- [Passage shown]:
Libyan firepower and air support should have allowed its dug-in troops to hold the airfield almost indefinitely against the lightly armed Tanzanians. Instead, the Libyans broke under the first TPDF infantry assaults.
— —Intelligence analyst Kenneth M. Pollack

American intelligence analyst Kenneth M. Pollack attributed the Libyans' defeat at Entebbe to their inadequate training and low morale. The battle marked the de facto end of the Uganda Army Air Force. Most of its aircraft were destroyed or captured, and the Air Force personnel that managed to escape to the air fields in Jinja and Nakasongola spread panic among the Ugandan forces there. Mass desertions and defections were the consequence, leaving the acting commander of the UAAF, Andrew Mukooza, with no means to continue the fight. (Note: Mukooza had fled Entebbe via helicopter on 6 April.) Furthermore, a number of Uganda Army units mutinied when ordered by the government to launch a counter-attack against Entebbe, and seized control of several localities throughout Uganda. Most notably, the army forces at Tororo defected directly to the Ugandan insurgents who were allied with Tanzania, allowing them to occupy the town without resistance. Entebbe's capture also triggered the flight of hundreds of Ugandan soldiers from Kampala.

- [Listed entries]:
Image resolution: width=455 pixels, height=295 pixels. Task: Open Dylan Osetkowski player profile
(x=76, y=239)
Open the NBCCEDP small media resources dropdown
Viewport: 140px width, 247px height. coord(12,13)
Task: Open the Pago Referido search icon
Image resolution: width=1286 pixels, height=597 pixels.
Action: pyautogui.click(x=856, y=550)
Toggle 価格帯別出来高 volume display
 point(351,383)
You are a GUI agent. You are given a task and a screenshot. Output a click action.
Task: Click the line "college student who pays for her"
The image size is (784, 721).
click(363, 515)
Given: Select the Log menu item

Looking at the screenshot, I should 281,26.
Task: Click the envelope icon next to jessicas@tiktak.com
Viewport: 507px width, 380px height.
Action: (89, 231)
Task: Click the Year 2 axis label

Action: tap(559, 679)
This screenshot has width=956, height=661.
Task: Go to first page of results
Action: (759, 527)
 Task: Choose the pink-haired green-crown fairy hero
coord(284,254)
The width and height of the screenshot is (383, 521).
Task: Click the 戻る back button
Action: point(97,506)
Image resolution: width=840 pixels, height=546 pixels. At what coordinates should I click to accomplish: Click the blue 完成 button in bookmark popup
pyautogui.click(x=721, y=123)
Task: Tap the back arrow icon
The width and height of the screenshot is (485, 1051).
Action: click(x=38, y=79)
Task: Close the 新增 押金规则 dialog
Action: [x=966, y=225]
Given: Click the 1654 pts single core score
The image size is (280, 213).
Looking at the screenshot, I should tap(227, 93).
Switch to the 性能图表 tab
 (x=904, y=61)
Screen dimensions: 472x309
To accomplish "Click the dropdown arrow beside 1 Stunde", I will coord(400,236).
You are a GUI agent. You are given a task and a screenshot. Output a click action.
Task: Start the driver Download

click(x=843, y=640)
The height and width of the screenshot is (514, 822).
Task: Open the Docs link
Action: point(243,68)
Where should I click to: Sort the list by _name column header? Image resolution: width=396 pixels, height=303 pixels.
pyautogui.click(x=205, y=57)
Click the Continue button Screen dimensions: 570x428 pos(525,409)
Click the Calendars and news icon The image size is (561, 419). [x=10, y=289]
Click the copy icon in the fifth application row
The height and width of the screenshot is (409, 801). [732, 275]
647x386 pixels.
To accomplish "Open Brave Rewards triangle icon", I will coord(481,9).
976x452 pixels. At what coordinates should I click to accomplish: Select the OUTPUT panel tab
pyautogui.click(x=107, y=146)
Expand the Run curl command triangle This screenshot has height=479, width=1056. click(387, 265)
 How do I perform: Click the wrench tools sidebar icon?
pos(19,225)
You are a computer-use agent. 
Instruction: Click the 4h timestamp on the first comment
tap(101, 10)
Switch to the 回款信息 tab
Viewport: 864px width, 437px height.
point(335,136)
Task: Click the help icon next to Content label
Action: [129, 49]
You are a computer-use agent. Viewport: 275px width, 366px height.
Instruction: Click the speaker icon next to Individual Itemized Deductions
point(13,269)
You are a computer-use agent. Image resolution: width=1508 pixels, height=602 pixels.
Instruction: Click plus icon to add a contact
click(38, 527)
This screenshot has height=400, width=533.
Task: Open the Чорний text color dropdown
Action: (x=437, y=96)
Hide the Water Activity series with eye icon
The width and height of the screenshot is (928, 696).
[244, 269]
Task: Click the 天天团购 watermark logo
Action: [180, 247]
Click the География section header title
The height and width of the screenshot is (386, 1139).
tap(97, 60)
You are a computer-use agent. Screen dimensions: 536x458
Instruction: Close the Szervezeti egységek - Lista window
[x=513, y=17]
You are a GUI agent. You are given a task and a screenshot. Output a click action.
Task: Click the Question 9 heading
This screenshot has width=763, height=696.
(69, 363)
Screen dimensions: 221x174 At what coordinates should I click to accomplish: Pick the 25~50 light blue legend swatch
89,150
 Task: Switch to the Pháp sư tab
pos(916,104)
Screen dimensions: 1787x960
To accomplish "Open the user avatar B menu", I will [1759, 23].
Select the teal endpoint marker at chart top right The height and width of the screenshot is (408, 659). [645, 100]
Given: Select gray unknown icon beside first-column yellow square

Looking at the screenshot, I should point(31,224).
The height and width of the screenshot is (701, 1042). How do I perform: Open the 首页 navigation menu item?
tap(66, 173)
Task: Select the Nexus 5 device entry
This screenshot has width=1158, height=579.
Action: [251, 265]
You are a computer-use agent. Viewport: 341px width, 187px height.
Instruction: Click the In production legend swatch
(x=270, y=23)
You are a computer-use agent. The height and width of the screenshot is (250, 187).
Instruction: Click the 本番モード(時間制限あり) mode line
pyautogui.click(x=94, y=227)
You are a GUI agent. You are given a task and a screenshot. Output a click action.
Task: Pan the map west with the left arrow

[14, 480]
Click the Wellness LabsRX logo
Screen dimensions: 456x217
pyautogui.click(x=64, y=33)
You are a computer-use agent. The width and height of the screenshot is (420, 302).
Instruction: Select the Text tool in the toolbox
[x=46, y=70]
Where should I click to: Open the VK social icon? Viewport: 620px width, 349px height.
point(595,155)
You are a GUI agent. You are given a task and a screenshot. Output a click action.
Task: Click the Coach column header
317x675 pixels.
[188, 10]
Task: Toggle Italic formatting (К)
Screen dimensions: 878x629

- [Work instruction]: Continue the passage about the Libyan defeat at Entebbe and its aftermath, starting after its final sentence.

- [Response area]:
The Entebbe airport was left partially destroyed by the battle. Tanzanian soldiers broke into the airport's safe, with one "half colonel" reportedly stealing millions of Ugandan shilling (worth about $55,000 at the time). Local residents looted abandoned stores and homes in the town, while TPDF soldiers ransacked the Entebbe State House. They dug trenches and established anti-aircraft emplacements around the residence. On the morning of 8 April Tanzanian officers held a briefing in the State House for their attack on Kampala. Nyerere requested that his commanders leave the eastern road from the city leading to Jinja clear so Libyan troops could evacuate. He thought that by allowing them to escape, Libya could avoid humiliation and quietly withdraw from the war. Nyerere also feared that further conflict with Libyan troops would incite Afro-Arab tensions and invite the armed belligerence of other Arab states. He sent a message to Gaddafi explaining his decision, saying that the Libyans could be airlifted out of Uganda unopposed from the airstrip in Jinja. Most of them promptly vacated the capital through the open corridor to Kenya and Ethiopia, where they were repatriated. The 208th Brigade moved out of Entebbe for Kampala, leaving behind a single battalion to guard the airport. The TPDF advanced into the city on 10 April, with the 208th Brigade attacking from Entebbe. It was taken with minimal resistance. Combat operations in Uganda continued until 3 June, when Tanzanian forces reached the Sudanese border and eliminated the last resistance. The TPDF withdrew from the country in 1981.